As in her 2015 special, body image is a focal point. She talks about tweeting a photo of herself in her underwear, and the subtext of the viral response: She’s so brave, which is not the response she wanted. Schumer also doubles down on the content that made her a household name. Her “pussy smells like a small barnyard animal” on its best day, she comments. On its worst day, it apparently smells “homeless,” and also like ISIS, but that’s “the nature of a pussy.” She gets a little brand synergy in there by comparing her vagina to the Upside Down in Stranger Things.
She talks about her vagina at length, and must be aware it’s become a parody. Last season on South Park, Cartman tried to butter up Wendy with a speech about how women are funny, get over it: “Talk about how fat you are and how you want to have sex with guys and say ‘my vagina’ a lot.” Some surmised it was directed at Schumer, but it could also be a comment on how men discount “women’s comedy stuff,” as Cartman says. As Schumer pointed out in Live at the Apollo, a label’s been put on her because she’s a woman talking about sex.

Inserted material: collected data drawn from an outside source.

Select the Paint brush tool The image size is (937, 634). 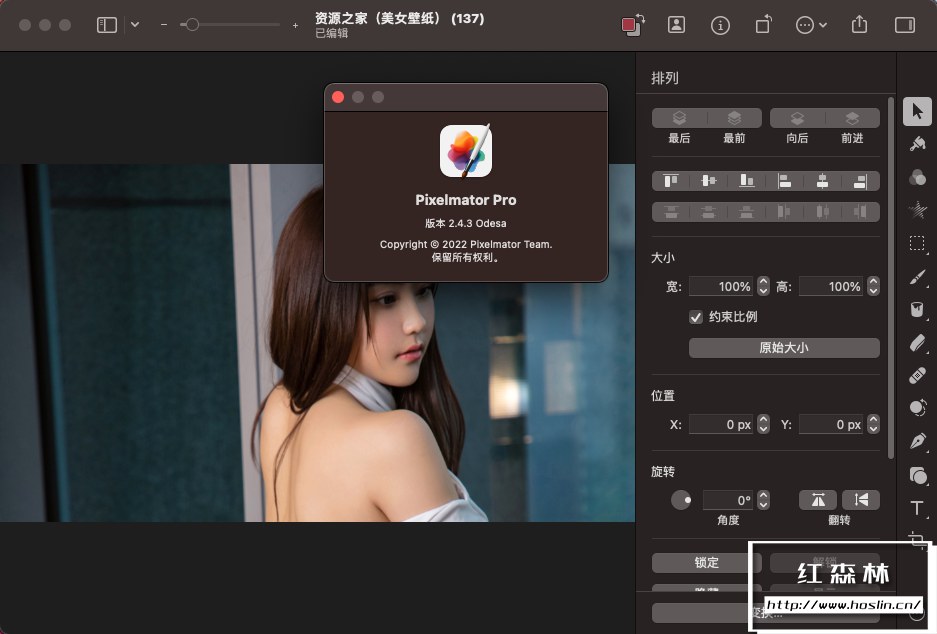point(917,276)

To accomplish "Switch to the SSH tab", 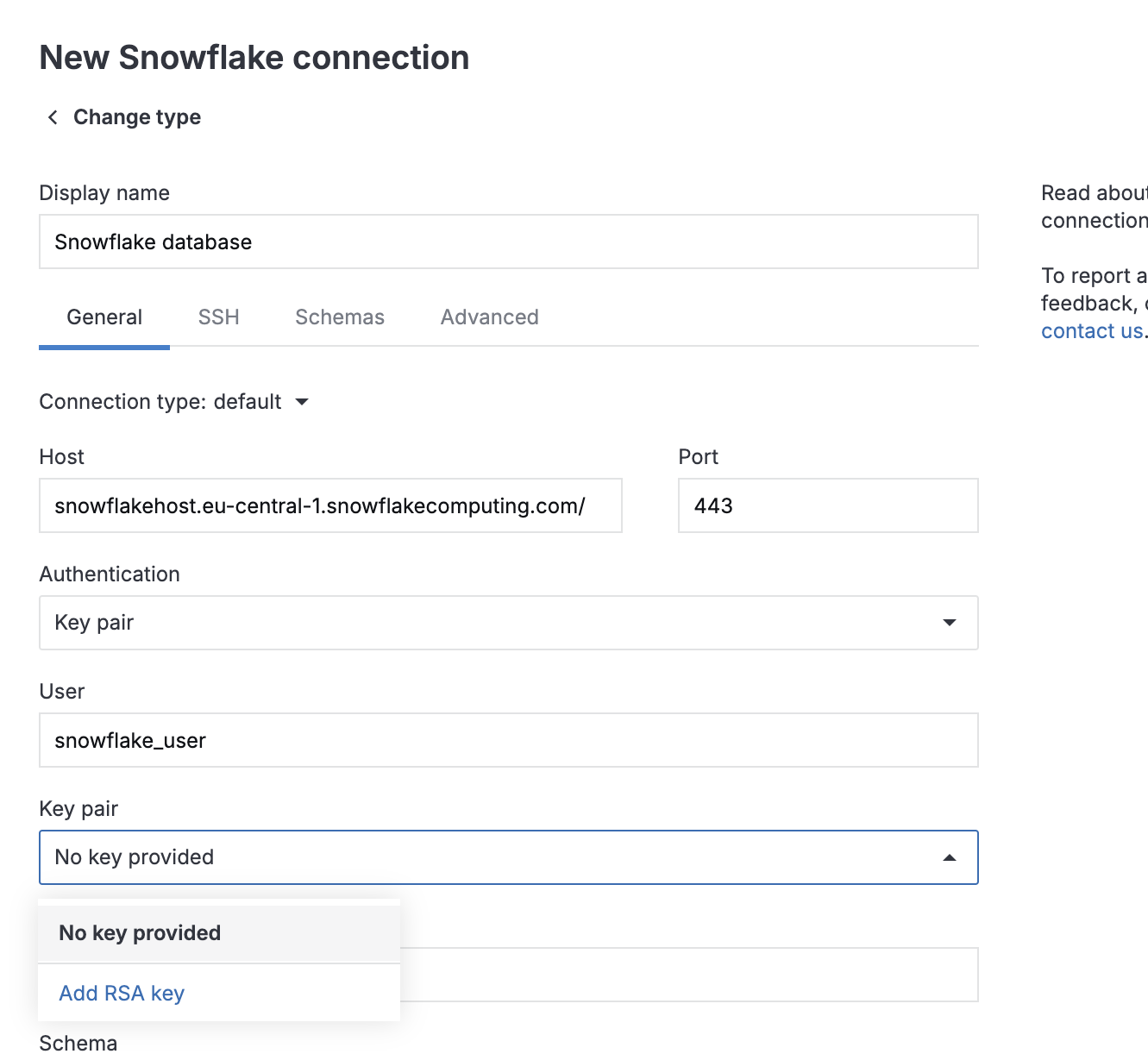I will click(218, 317).
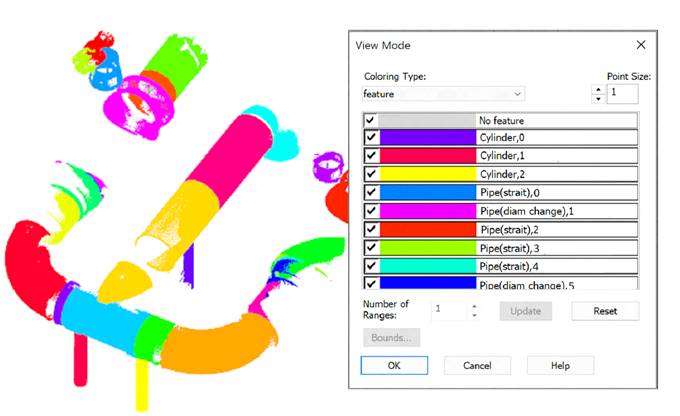The image size is (680, 416).
Task: Click the orange Pipe(strait),2 color swatch
Action: tap(428, 229)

There’s an amusing bit about how underwhelming men’s ejaculate is, and a vivid mental picture of a guy holding the world’s saddest ice cream cone. This is all well-tread Schumer territory, but one segment might have benefited from a little more insight.
In 2015, two women were killed and nine injured after John Russell Houser—who had a history of mental illness and domestic abuse—opened fire at a Lafayette, Louisiana, screening of Trainwreck. Schumer became a high-profile advocate for gun control and parodied gun access on Inside Amy Schumer, but her bit about how “gun nuts” respond to gun control arguments leans a bit too much on stereotypes (they live in trailers, talk in exaggerated Southern accents). She points out the double standards of gun purchasing in the U.S., that we’re a country where a blind person and someone on the terrorist watch list can buy a gun, but doesn’t go much deeper.
She also comments on her new fame, which she brings up at the beginning of the set. Schumer’s a “shitty famous person” and goes to the tape for proof: There’s her and her sister in unglamorous paparazzi photos. An extended bit about Bradley Cooper goes on too long, and quietly cancels out Schumer’s “but I’m an outsider” argument. She’s hanging with Mr. Cooper now.
It’s not a cohesive show; Schumer throws out some one-liners that don’t really go anywhere (“I’m a German Jew; there used to be more of us”), and at times it feels like there’s no connective tissue. She comes closest in the segment about gun control, when she answers critics who think she should stay out of politics: “You can catch a hot load all over your titties and still not want your loved ones to get shot in a theater.”